This technology promises to take the future of data storage down to nanometers in coming years, says researcher Jean-Francois Lutz, deputy director of Institut Charles Sadron and researcher on the article published in Nature Communications.

Right now, storing one zettabyte (1 billion terabytes) takes roughly 1000 kilograms of cobalt alloy, the material used in hard drives. A zettabyte of Lutz’s synthesized polymer would be about 10 grams.

The process of building a polymer is like stringing a pearl necklace. As its simplest level, digital information is coded into zeros and ones. Researchers assigned certain chemical components called monomers to represent zero and one. To build the polymer, it’s just a matter of chemically stringing those monomers together in a specific order, creating a polymer. Scientists use a mass spectrometer, a device often used to sequence DNA, to read the data later.

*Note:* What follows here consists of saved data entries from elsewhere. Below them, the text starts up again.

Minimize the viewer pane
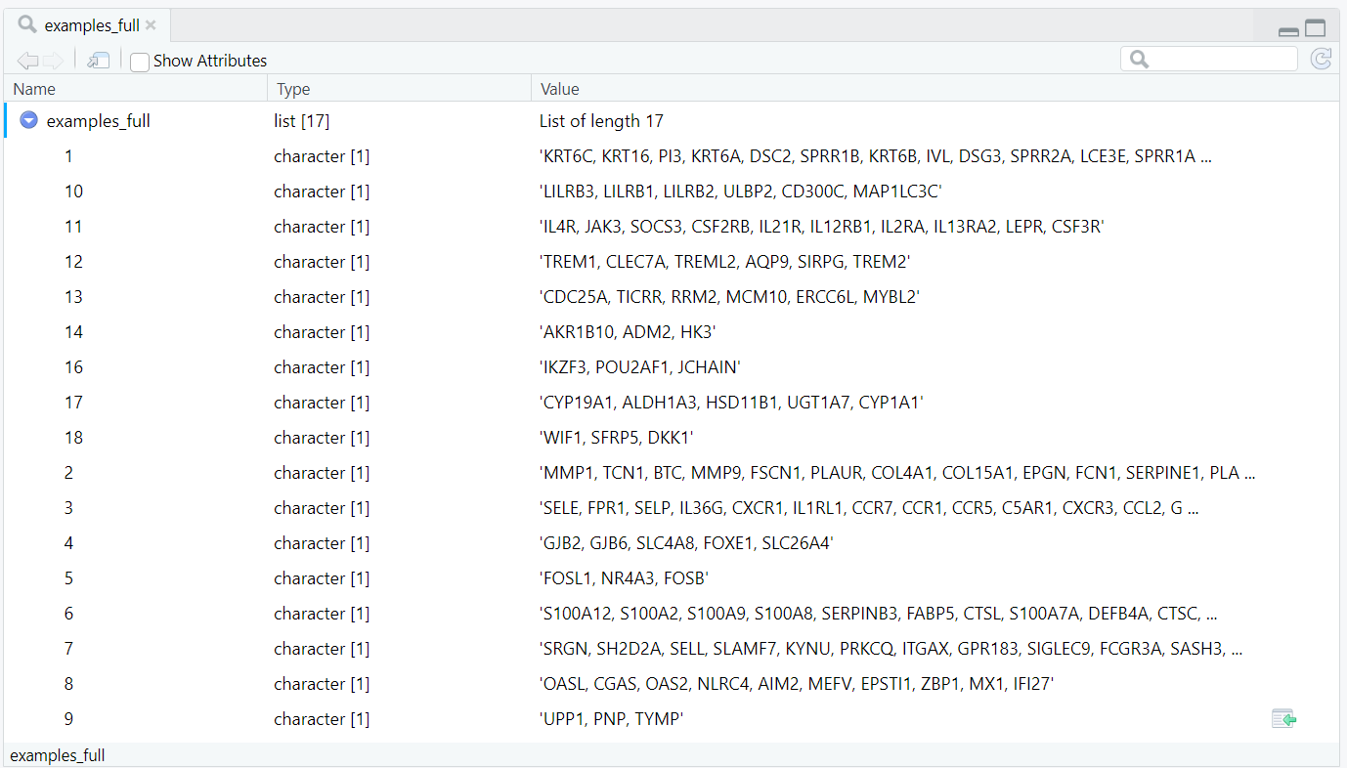Viewport: 1347px width, 768px height. [1288, 30]
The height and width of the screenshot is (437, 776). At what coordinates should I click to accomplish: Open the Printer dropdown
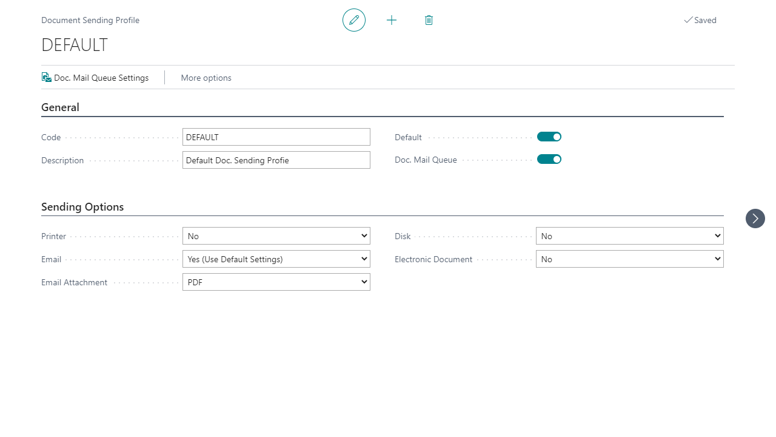click(276, 236)

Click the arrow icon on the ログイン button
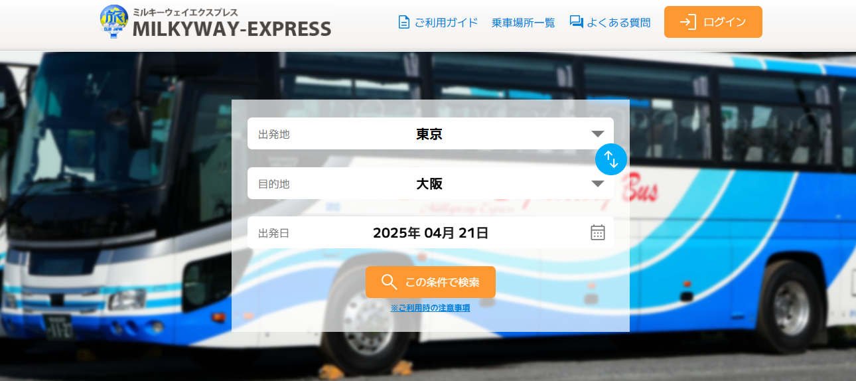coord(688,22)
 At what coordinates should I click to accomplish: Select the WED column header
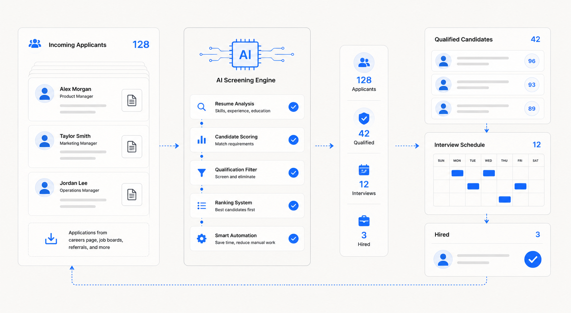(488, 161)
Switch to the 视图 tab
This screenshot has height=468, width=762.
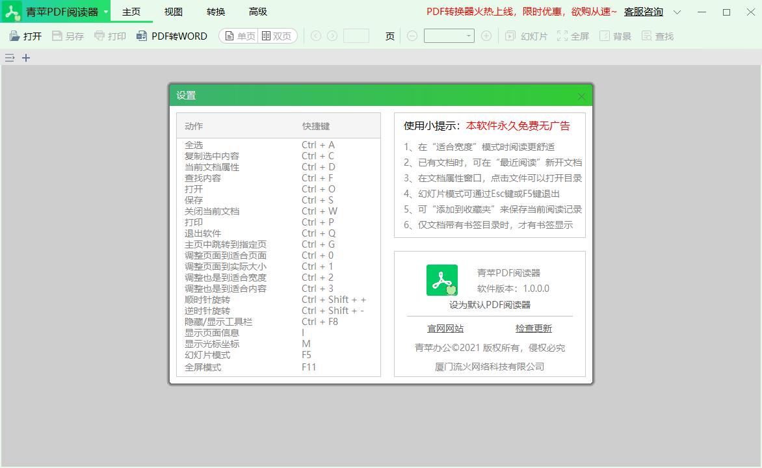click(x=173, y=11)
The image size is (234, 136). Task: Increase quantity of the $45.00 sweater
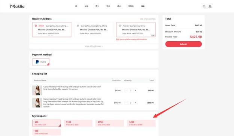point(135,91)
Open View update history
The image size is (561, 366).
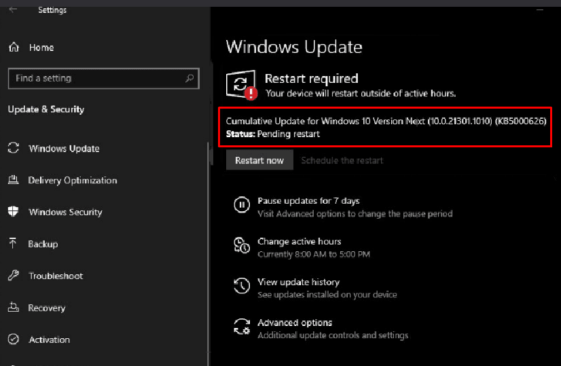[x=298, y=282]
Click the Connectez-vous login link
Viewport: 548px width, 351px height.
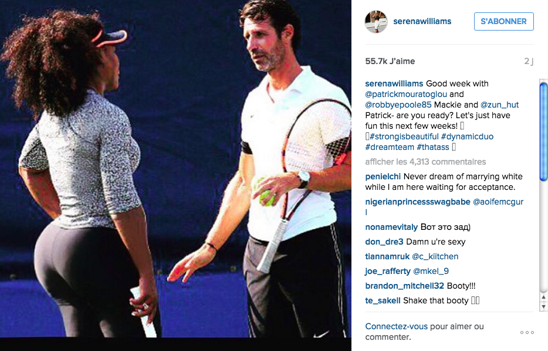pos(396,326)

The technology is still in its infancy. Lutz says that research has been underway for about two years, and right now researchers can chain just a handful of bytes of information together. But Lutz has high hopes that they will be able to process kilobytes of information in the next five years. He looks to the recent advances in coding biological strands of DNA in a similar manner as a roadmap for how synthetic polymer technology can progress.

Researchers at Harvard Medical School and Technicolor have led the charge in storing data within DNA.

DNA, instead of having two binary options, has four, called bases (identified by letters: G, A, T, and C). So by reducing a digital file into binary, and then matching that binary to a DNA’s bases, researchers have been able to encode 10 megabytes to a DNA sequence, and then decode it later in a matter of hours.

Harvard professor of genetics George Church previously used this DNA method to print 70 million copies of his book to DNA, fitting all that data in a drop of liquid, and debuting the technology on The Colbert Report.

Technicolor and Harvard are looking at this technique to store large quantities of media for archival purposes. DNA can fit petabytes of information in a drop of liquid, and survive more than 100,000 years in the right conditions, so it’s much preferable than, say, a floppy disk.

The biggest limitation right now, however, is time. It currently takes days to encode 10MB, a tiny fraction of the size of a feature-length film, and about eight hours to decode that same 10MB. They expect to be able to encode feature-length movies in two to three years, at which time the technology will begin to become commercially viable.

Lutz, working on synthetic polymers, says that his process, while years away from being viable, is actually better suited for the task of storing data than DNA is.

“DNA was really designed by biology and evolution to work in biological situations, but if you want to work in nanotechnology it’s is a very different environment,” Lutz said. “Our idea is that the chemistry can provide something that’s easier to synthesize and cheaper than DNA.”